[Entries shown — start]
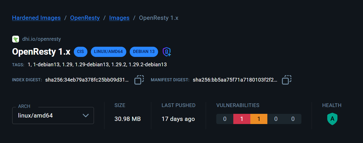Click the dhi.io/openresty repository name
Viewport: 363px width, 143px height.
click(41, 39)
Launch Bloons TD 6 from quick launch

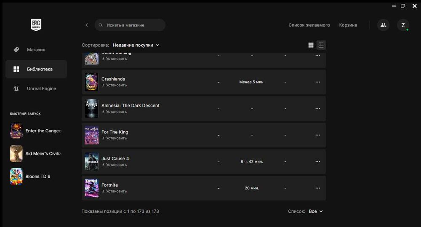coord(37,176)
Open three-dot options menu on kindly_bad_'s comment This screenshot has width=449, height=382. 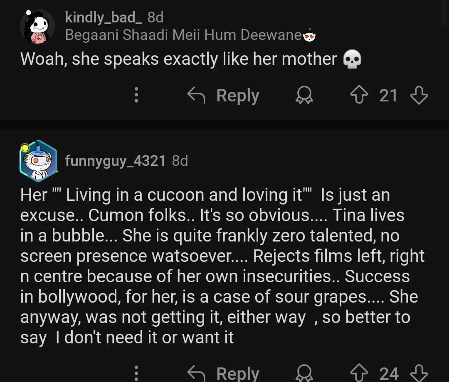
[Entries shown — finish]
The problem
The lines to copy begin with the one containing "Launch Bloons TD 6 from quick launch" and end with the last line of the entries above; copy them exactly, minus the pictures.

Solution for this problem
Launch Bloons TD 6 from quick launch

coord(37,176)
Open three-dot options menu on kindly_bad_'s comment This screenshot has width=449, height=382. 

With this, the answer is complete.